A patient’s significant other asks the nurse what types of medication the patient will be on after discharge from an ischemic stroke. Which medications should the nurse talk about? Select all that apply.
A. Antihypertensives
B. Platelet inhibitors
C. Anticoagulants
D. Lipid-lowering medications
E. Anti-seizure medications
A. Antihypertensives
This is correct. Antihypertensives are used to reduce blood pressure to prevent long-term damage from excessive shear stress and reduce the chance for complications of hypertension, such as intracerebral hemorrhage.
B. Platelet inhibitors
This is correct. Platelet inhibitors are used to prevent platelet aggregation, reducing the risk of blood clot formation, which could cause cerebral blood vessel occlusion.
C. Anticoagulants
This is correct. Anticoagulants are used to prevent clotting in patients with disorders such as atrial fibrillation.
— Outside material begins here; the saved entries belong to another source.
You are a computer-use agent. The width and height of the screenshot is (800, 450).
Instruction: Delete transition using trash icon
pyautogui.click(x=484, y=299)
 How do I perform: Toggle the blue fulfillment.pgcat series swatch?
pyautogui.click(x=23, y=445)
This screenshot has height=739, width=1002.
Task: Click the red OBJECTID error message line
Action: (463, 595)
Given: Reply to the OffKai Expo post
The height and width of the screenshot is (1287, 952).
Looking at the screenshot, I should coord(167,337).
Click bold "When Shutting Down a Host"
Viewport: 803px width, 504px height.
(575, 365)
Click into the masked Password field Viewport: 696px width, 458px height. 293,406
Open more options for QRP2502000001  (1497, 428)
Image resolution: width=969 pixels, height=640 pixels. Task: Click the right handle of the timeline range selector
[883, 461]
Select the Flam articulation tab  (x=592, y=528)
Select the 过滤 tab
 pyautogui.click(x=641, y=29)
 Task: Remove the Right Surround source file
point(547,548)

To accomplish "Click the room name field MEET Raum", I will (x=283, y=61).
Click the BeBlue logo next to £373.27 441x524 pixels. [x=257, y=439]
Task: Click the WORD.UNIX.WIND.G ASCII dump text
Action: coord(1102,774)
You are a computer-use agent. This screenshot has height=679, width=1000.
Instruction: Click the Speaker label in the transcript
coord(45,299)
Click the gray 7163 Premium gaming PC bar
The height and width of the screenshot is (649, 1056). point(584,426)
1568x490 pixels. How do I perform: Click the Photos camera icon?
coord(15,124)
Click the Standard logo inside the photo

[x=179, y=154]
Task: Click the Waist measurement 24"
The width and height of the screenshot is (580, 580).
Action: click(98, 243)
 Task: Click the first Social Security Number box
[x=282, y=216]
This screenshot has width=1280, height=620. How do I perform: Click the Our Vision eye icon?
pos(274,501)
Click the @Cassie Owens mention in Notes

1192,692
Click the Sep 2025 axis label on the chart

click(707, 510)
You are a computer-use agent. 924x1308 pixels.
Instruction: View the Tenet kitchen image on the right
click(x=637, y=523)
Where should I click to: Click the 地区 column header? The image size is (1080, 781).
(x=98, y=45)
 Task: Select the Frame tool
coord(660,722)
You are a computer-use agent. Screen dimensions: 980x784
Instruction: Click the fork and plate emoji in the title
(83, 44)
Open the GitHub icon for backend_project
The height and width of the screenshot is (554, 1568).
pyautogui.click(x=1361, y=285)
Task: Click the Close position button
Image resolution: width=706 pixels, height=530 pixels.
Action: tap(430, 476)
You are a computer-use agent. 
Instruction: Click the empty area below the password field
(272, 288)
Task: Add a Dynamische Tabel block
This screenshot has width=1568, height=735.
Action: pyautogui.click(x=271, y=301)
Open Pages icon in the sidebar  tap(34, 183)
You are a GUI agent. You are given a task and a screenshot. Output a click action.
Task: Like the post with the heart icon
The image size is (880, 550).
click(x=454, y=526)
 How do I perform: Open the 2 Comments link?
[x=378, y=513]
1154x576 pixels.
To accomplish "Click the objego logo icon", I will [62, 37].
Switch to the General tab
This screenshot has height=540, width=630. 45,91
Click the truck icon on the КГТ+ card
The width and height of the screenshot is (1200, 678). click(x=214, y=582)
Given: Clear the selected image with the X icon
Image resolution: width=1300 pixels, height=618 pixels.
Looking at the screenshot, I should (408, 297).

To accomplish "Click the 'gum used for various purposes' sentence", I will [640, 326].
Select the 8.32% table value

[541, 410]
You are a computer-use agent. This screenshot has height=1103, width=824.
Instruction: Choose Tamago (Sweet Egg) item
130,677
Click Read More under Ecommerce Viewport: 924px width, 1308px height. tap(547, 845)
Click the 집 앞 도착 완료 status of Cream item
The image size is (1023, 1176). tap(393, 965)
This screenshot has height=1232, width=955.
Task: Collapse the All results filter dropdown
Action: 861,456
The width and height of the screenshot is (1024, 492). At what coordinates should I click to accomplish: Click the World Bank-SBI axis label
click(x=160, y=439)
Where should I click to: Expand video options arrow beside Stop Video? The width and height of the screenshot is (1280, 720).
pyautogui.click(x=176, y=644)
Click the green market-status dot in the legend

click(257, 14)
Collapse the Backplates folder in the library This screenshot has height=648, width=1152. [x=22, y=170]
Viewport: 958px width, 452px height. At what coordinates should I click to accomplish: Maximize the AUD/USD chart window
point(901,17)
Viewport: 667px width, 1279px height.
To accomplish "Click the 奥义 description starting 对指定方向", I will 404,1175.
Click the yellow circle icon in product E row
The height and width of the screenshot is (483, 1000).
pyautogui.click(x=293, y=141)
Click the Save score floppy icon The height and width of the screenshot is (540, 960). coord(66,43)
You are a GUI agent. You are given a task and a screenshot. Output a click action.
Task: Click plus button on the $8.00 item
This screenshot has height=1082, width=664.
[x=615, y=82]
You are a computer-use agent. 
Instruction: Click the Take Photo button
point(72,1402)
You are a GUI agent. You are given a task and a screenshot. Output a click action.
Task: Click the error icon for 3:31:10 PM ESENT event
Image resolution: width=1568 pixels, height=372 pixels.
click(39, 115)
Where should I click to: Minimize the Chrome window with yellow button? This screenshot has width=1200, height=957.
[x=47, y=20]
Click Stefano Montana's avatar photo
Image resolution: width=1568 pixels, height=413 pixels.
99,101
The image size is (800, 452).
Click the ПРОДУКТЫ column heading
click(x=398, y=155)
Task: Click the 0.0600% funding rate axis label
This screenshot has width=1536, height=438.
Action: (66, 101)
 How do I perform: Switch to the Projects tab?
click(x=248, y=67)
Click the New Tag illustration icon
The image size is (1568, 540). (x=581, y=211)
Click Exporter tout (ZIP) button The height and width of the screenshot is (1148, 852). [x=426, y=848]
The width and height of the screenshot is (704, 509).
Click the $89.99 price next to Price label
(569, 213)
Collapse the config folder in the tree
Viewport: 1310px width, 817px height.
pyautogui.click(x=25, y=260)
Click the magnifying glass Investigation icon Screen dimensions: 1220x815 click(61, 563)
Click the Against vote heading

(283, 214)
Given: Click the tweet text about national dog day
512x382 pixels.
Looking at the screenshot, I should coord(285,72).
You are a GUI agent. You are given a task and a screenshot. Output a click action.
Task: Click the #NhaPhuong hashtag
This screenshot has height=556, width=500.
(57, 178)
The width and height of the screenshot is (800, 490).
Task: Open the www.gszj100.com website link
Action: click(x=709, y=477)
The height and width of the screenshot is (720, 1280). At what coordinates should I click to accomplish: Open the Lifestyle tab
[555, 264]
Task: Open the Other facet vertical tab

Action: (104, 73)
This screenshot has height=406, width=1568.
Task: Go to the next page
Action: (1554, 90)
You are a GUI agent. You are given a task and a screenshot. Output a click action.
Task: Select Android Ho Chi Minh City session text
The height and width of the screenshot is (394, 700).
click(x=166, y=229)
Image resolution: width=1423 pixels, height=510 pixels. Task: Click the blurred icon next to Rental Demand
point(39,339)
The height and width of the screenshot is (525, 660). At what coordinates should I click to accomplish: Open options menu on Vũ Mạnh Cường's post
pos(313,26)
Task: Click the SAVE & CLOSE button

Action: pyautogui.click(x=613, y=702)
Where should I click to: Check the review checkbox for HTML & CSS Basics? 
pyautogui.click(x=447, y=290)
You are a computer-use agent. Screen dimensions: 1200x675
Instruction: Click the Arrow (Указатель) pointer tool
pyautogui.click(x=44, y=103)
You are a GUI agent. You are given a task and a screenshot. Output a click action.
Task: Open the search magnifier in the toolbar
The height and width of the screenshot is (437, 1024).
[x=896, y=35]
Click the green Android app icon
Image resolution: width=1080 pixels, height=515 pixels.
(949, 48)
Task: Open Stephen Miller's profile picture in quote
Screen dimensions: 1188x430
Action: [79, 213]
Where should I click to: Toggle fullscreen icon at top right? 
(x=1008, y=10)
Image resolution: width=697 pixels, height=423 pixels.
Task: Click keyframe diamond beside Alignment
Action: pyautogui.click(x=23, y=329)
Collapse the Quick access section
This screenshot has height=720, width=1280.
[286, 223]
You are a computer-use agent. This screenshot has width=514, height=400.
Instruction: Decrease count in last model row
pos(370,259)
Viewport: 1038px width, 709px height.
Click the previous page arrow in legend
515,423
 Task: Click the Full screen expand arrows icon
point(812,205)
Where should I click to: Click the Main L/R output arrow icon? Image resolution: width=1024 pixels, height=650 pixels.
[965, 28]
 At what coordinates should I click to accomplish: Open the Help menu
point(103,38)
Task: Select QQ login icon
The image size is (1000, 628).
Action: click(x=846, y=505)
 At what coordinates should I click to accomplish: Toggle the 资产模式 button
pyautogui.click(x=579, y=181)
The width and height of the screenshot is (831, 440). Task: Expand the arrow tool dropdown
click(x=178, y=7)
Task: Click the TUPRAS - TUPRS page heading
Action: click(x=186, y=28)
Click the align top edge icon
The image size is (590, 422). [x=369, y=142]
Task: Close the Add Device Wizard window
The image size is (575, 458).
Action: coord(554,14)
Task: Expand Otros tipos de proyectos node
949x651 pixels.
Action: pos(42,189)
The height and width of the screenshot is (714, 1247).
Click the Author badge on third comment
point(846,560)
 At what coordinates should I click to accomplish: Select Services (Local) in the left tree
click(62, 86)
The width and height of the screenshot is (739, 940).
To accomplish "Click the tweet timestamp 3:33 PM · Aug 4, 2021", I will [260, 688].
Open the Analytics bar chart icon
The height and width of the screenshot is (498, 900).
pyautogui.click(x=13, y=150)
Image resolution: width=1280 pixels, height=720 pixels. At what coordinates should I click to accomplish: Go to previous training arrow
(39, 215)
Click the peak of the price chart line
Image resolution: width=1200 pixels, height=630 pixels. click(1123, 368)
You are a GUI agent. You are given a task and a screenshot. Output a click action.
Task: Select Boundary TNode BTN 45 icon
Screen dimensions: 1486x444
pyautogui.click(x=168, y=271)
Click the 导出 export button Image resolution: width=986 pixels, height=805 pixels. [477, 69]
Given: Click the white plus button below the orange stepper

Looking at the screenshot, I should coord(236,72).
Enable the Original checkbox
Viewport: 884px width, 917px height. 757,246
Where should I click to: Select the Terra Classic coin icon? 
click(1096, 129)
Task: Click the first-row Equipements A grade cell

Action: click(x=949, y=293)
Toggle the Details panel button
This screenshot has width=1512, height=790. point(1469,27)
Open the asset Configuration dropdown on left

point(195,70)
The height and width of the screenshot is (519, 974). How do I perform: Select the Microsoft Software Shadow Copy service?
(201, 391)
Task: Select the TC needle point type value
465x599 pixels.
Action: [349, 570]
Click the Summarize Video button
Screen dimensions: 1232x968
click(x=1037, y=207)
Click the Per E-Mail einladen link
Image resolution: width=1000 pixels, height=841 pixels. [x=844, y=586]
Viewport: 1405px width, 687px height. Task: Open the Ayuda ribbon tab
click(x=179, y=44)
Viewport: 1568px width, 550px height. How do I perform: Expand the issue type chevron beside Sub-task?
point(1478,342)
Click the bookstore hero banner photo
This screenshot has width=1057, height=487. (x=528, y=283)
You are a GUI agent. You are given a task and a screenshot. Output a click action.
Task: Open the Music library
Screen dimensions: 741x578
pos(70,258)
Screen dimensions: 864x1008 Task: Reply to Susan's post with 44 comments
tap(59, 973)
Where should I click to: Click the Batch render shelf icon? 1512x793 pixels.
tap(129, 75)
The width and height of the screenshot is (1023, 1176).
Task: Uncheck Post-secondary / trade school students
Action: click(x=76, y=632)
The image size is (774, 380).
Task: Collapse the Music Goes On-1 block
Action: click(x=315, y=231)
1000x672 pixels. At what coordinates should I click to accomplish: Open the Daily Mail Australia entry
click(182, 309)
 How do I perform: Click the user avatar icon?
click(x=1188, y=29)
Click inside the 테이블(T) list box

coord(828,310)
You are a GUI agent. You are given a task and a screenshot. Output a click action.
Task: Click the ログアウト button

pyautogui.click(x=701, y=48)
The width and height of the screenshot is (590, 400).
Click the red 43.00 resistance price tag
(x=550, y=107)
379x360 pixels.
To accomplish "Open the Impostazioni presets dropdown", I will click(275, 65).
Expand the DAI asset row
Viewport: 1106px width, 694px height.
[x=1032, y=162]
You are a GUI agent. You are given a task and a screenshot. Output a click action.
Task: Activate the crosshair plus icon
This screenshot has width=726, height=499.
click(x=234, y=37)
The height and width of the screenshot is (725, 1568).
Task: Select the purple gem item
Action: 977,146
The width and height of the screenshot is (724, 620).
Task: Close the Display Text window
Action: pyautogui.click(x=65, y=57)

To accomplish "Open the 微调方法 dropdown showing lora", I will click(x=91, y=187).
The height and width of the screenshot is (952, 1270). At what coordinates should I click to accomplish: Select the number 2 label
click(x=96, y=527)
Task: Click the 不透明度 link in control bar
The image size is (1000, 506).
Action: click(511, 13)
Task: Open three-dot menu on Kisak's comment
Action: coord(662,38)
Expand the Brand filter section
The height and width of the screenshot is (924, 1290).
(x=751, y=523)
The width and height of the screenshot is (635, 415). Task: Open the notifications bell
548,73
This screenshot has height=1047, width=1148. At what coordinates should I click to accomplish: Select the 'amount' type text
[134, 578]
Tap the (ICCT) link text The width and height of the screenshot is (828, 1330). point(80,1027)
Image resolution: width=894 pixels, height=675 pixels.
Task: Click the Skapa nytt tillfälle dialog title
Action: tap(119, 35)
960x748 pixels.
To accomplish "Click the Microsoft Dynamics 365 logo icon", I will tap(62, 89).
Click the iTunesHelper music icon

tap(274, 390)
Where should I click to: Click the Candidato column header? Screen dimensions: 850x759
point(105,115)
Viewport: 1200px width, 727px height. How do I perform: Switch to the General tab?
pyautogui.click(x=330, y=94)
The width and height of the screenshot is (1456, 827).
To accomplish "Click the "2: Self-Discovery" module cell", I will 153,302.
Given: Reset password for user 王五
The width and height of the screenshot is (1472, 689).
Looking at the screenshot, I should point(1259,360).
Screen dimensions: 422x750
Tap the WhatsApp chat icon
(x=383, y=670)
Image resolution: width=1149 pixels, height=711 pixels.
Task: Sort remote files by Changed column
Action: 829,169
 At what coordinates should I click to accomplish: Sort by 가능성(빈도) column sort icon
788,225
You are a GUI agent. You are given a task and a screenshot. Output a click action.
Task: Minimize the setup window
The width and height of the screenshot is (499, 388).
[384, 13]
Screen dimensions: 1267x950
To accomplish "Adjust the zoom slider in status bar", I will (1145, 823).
D. Lipid-lowering medications
This is correct. Lipid-lowering medications are used to reduce the production of cholesterol or the reabsorption of cholesterol, which leads to deposition in blood vessels and eventual blood vessel occlusion.
The nurse is monitoring a patient receiving rt-PA who develops a sudden headache. Which are the priority actions in evaluating this change in assessment? (Select all that apply.)
A. Decrease the rate of the rt-PA infusion.
B. Administer Tylenol for pain.
C. Stop the rt-PA infusion.
D. Notify the provider of the change.
E. Perform a neurologic assessment
C. Stop the rt-PA infusion.
D. Notify the provider of the change.
E. Perform a neurologic assessment
Development of a sudden headache is concerning for occurrence of an intracranial hemorrhage. Discontinuing the infusion, notifying the provider, and performing a neurologic assessment in rapid succession represent the expected nursing actions.